→ Görev 1: Kayıtlarda "Task: Toggle the sidebar panel view button" ifadesini içeren satırdan "Screen dimensions: 630x399 tap(68, 180)" ifadesini içeren satıra kadar uzanan kısmı, iki uç satır da dahil olmak üzere yeniden yazın. Bu yazımda "Departing" ifadesini "Arriving" olarak değiştirin ve başka hiçbir yere dokunmayın.

Osman Aydoğan


Bir Yemen türküsü ve bir hatanın düzeltilmesi!

Bir Yemen türküsü ve bir hatanın düzeltilmesi!


Bir Yemen türküsü ve bir hatanın düzeltilmesi!

Dün yazdığım ‘’Mihrali Bey’’ yazısında Yemen türkülerinden bahsetmiştim. Yazımda ‘'Havada bulut yok’’ diye başlayan Yemen türküsünün Muş yöresine ait olduğunu yazınca bir okuyucu -biraz da nazik olmayan bir üslupla- itiraz etti. Sanırım bu yemen türküsünün Muş yöresine ait olmadığını biliyor… 

Bazı kaynaklarda Yemen türküsü hakkında herhangi bir sağlıklı araştırma ve inceleme yapılmadan türküde geçen “burası Muş’tur” kısmı “burası Huş’tur” diye değiştirilerek “Yemen türküsü” adıyla Yemen’e mal edilir. Bu doğru değildir. Sanırım yazıma itiraz eden okuyucu da bu bilgiye göre itiraz etmektedir.

Tabii bu yanılma sadece bu türkülerde çok yapılıyor. Mesela ''Adana'nın yolları taştan'' türküsü Adana'nın değil, Çankırı yöresinin, ''Şen olasın Ürgüp'' türküsünün de Ürgüp'ün değil de Antalya yöresinin olduğu gibi...

O zaman bana da gerçeği, doğru bilgiyi aktarmak kalıyor...

Gerçeğin kendisi

''Havada bulut yok bu ne dumandır'' sözleri ile başlayan Yemen türküsünü Atatürk de severdi. Atatürk türkünün her söylenişinde gözyaşlarını tutamayarak şöyle söyler: ‘’Anadolu çocuklarının ne işleri vardı Yemen çöllerinde? Oraya gönderildiklerinde belki yeni evliydiler. Geride genç eşlerini, kundakta yavrularını bırakmışlardı. İçlerinden birinin şansı yaver gider de geri dönebilseler kendisi ve eşi yaşlanmış, çocuğu kız ise gelinlik çağa gelmiş, erkekse koskoca delikanlı olmuş bulurdu. Bütün bunlar niçindi? Yazık günah değil miydi evlatlarımıza?”

→ Kayıt Listesi:
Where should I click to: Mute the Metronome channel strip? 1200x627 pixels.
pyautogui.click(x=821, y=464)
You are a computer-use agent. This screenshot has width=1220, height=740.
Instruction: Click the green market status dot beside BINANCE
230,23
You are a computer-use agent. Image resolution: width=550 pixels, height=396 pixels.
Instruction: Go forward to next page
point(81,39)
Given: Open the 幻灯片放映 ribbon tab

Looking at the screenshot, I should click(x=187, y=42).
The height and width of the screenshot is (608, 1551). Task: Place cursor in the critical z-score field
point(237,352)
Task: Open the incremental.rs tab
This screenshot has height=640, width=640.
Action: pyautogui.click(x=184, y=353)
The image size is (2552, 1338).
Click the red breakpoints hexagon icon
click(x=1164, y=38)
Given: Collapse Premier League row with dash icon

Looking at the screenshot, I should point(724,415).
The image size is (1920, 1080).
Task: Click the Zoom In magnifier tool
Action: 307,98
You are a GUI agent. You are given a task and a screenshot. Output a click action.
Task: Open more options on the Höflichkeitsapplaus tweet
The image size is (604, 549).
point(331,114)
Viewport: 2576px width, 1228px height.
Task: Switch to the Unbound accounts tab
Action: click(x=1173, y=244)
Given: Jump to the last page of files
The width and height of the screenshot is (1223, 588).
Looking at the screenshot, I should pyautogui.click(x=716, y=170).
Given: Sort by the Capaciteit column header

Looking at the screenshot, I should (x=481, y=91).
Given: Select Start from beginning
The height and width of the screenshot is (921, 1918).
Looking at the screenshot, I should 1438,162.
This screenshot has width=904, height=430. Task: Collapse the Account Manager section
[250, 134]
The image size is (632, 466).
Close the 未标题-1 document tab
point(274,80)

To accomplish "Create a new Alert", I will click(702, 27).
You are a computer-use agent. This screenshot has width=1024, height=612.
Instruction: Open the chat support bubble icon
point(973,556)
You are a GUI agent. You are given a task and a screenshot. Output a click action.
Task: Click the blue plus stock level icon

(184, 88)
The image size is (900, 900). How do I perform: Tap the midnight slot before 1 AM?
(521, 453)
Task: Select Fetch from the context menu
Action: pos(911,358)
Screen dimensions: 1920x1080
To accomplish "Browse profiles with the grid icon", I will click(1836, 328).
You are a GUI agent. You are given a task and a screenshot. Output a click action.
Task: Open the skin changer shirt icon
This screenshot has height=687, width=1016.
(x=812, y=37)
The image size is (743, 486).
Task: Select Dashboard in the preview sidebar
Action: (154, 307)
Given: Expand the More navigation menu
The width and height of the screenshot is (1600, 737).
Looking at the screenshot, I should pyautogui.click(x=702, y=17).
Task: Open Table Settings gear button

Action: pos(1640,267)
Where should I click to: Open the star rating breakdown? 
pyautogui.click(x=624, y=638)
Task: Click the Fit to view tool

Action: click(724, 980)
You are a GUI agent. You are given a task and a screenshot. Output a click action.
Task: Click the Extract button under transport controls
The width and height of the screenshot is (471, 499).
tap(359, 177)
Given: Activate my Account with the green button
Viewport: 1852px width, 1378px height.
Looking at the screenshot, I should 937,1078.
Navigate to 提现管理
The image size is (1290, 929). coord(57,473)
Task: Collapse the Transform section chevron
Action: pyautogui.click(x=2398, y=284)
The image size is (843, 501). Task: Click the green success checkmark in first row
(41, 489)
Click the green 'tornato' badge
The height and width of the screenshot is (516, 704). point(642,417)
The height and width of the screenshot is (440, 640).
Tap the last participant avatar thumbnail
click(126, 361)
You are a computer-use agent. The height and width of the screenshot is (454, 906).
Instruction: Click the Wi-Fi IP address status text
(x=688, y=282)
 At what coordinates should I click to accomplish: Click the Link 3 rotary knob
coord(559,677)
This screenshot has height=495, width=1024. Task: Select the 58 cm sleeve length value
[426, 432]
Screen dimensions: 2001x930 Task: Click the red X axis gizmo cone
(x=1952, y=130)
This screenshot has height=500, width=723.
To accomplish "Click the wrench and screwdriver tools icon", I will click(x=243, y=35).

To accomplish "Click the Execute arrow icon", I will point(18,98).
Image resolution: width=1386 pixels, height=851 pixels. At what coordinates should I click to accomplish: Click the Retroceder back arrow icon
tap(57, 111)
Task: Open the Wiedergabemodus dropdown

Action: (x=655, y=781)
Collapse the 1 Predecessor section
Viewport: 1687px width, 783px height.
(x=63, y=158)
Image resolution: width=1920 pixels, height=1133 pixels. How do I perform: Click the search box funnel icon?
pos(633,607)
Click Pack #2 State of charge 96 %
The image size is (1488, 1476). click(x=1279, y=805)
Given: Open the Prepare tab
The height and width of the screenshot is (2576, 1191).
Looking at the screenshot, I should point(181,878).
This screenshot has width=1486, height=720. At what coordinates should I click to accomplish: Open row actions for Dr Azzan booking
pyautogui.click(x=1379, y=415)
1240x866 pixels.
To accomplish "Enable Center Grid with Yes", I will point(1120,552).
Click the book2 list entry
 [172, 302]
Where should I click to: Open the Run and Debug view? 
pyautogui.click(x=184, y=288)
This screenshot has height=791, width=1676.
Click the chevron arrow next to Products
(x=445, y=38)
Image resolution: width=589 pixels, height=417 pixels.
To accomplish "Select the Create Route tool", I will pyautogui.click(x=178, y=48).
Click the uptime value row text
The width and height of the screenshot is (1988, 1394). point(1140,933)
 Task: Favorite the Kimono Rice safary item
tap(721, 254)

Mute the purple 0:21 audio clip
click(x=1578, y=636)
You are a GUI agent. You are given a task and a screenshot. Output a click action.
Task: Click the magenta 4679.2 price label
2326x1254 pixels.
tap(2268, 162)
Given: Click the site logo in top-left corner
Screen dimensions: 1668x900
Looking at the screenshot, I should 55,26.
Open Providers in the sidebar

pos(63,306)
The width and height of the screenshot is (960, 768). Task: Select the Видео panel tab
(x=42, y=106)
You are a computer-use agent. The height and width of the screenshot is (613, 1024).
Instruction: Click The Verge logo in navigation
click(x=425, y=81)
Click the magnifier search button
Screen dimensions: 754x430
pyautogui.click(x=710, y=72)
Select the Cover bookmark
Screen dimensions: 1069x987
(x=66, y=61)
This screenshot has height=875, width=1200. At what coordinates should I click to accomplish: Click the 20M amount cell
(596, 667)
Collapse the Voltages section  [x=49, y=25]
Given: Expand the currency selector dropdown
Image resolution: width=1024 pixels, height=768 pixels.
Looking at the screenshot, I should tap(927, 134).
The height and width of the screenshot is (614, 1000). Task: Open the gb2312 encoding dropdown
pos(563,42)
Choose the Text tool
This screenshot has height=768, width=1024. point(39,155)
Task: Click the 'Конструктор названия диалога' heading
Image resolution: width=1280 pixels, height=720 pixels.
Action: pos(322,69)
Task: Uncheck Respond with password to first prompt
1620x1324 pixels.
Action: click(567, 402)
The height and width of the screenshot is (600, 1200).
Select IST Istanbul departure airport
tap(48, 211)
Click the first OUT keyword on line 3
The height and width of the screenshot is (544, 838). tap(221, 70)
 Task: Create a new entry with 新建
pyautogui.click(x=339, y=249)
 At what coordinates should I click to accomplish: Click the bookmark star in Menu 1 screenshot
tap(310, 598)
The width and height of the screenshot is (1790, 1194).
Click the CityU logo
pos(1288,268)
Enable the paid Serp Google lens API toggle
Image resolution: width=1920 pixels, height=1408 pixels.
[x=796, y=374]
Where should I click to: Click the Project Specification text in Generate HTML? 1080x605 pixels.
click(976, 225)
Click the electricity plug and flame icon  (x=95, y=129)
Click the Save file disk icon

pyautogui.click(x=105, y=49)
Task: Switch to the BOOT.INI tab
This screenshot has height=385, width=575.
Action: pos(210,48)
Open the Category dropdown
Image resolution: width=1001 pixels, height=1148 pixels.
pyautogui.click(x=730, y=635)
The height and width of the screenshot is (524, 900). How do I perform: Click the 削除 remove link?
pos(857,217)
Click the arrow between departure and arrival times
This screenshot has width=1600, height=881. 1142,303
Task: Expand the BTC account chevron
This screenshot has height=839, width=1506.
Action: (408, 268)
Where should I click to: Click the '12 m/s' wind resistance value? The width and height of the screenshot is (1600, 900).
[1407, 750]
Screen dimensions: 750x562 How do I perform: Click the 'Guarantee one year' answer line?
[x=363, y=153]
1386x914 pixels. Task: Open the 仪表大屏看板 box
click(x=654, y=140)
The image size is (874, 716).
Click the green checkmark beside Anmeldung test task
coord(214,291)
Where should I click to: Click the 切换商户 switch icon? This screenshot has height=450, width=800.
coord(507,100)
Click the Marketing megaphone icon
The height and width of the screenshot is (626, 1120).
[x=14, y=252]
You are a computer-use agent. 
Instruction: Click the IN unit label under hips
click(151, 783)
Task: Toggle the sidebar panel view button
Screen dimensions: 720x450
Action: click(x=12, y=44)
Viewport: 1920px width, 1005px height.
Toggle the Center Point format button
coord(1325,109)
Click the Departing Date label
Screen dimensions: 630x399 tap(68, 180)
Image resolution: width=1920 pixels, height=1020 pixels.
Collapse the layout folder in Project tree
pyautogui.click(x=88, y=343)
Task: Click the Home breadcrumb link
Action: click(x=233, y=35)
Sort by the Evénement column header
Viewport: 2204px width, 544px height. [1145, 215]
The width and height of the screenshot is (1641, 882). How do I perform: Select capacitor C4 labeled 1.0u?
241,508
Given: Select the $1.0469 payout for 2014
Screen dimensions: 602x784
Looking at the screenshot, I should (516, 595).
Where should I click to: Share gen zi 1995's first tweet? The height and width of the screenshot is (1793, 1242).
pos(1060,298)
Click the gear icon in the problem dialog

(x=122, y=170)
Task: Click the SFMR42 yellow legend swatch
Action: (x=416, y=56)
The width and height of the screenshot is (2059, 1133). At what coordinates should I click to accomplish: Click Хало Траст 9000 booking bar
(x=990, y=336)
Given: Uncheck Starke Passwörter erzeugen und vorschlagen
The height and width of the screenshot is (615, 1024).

→ Görev 2: Yemen türküsü üzerine yazılmış metnin devamını, son cümleden sonra gelecek biçimde yazın.

→ Çözüm 1:
Task: Toggle the sidebar panel view button
Screen dimensions: 720x450
Action: click(x=12, y=44)
Viewport: 1920px width, 1005px height.
Toggle the Center Point format button
coord(1325,109)
Click the Arriving Date label
Screen dimensions: 630x399 tap(68, 180)

→ Çözüm 2:
TRT arşivleri incelendiğinde, bu türkü hakkında: Kaynak kişi: Duriye Keskin (mahalli sanatçı), derleyen: Muzaffer Sarısözen, notaya alan: Muzaffer Sarısözen ve TRT repertuar no: 341 bilgileri yer almaktadır.

Muş ve çevresinde ilki 1944 yılında Türk halk müziğinin babası ve TRT yurttan sesler programının yapımcısı rahmetli üstat Muzaffer Sarısözen başkanlığında Bedii Yönetken ve teknisyen Rıza Yetişken’ den kurulu ekipçe, ikincisi ise 1961 yılında Mustafa Geceyatmaz, Fikret Otyam ve teknisyen Mücahit Küçükbaran’dan oluşan ekiplerce resmi derleme çalışmaları yapılır...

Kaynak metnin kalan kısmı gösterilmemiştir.